Juru Bicara KPK Budi Prasetyo menyatakan percepatan penahanan dilakukan agar proses penyidikan dapat berjalan lebih efektif. Keduanya dijerat dengan pasal tindak pidana korupsi yang berkaitan dengan kerugian keuangan negara sebagaimana diatur dalam Undang-Undang Pemberantasan Tindak Pidana Korupsi (UU Tipikor).
“Tentu secepatnya,” ujar Budi Prasetyo di Gedung Merah Putih KPK, Jakarta, Jumat (9/1).
Kasus ini bermula dari tambahan kuota haji sebanyak 20.000 jemaah yang diperoleh Indonesia setelah pertemuan bilateral Presiden ke-7 RI Joko Widodo dengan Putra Mahkota Arab Saudi Mohammed bin Salman (MBS) pada Oktober 2023.
Berdasarkan Undang-Undang Nomor 8 Tahun 2019 tentang Penyelenggaraan Ibadah Haji dan Umrah, pembagian kuota seharusnya dilakukan dengan komposisi 92 persen untuk jemaah haji reguler dan 8 persen untuk haji khusus.
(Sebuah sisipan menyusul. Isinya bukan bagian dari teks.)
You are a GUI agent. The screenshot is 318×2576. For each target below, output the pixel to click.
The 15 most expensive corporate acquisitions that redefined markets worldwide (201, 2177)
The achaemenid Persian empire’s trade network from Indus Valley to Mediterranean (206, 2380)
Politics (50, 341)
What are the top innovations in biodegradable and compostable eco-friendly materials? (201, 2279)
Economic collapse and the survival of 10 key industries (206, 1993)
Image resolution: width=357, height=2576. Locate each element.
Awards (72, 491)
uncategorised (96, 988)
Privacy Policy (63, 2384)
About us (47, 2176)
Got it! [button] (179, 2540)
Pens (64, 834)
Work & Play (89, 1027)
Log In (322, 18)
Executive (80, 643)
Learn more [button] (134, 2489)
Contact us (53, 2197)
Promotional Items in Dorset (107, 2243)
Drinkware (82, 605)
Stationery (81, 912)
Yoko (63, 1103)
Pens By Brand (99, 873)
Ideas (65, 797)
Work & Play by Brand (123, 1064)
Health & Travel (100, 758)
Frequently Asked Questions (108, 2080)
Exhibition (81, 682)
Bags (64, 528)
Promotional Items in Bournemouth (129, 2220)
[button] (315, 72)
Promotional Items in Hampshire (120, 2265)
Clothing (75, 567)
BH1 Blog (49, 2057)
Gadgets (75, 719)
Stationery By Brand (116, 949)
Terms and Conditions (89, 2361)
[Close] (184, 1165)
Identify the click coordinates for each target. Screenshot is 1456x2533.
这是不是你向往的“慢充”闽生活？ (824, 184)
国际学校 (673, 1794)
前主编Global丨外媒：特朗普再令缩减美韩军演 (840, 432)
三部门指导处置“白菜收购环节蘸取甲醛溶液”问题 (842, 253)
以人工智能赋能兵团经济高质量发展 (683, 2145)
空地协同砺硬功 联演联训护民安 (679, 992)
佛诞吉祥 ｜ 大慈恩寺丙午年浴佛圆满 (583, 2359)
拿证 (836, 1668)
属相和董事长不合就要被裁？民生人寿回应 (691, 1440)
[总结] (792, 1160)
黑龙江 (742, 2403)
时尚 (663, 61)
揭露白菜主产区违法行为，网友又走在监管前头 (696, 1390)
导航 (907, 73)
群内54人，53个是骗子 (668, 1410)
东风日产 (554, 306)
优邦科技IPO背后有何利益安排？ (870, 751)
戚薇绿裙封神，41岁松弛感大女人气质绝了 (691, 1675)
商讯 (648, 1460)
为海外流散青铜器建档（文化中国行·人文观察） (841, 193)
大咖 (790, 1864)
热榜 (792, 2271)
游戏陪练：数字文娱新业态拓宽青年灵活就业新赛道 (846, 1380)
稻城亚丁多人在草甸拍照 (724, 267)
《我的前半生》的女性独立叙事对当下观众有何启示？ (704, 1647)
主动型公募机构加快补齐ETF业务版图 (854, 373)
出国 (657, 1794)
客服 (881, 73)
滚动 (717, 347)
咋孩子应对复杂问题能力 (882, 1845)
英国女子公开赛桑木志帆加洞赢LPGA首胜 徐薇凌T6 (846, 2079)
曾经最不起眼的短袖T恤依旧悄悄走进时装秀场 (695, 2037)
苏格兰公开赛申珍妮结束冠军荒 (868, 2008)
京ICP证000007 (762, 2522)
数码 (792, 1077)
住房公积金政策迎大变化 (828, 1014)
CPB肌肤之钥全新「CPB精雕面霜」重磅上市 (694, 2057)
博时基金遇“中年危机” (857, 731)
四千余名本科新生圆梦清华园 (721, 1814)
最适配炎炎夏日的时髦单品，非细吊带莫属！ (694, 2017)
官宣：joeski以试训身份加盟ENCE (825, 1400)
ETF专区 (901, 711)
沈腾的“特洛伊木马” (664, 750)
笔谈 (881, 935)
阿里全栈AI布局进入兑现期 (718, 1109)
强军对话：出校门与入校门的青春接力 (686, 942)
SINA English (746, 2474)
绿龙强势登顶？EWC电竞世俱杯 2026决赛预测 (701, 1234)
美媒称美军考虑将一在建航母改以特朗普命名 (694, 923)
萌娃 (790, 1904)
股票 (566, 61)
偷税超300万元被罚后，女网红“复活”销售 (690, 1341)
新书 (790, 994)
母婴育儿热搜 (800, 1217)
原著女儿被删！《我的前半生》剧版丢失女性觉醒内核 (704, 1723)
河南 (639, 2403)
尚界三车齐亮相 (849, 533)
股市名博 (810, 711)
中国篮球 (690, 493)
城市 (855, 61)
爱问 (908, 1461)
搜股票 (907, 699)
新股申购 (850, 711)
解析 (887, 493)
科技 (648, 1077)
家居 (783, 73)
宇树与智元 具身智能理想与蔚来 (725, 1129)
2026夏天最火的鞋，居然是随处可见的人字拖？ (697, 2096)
Artinya, dari tambahan 20.000 kuota, 18.400 seharusnya dialokasikan untuk haji reguler dan 1.600 untuk haji khusus.
Dengan ketentuan tersebut, kuota haji reguler semestinya meningkat dari 203.320 menjadi 221.720 jemaah, sedangkan kuota haji khusus bertambah dari 17.680 menjadi 19.280 jemaah. Namun, pembagian kuota tersebut diduga tidak sesuai ketentuan dan menjadi dasar perkara hukum yang kini ditangani KPK.
Sebelumnya, KPK telah resmi mengumumkan penetapan Yaqut Cholil Qoumas dan Gus Alex sebagai tersangka dalam perkara dugaan korupsi kuota haji tambahan 2023–2024.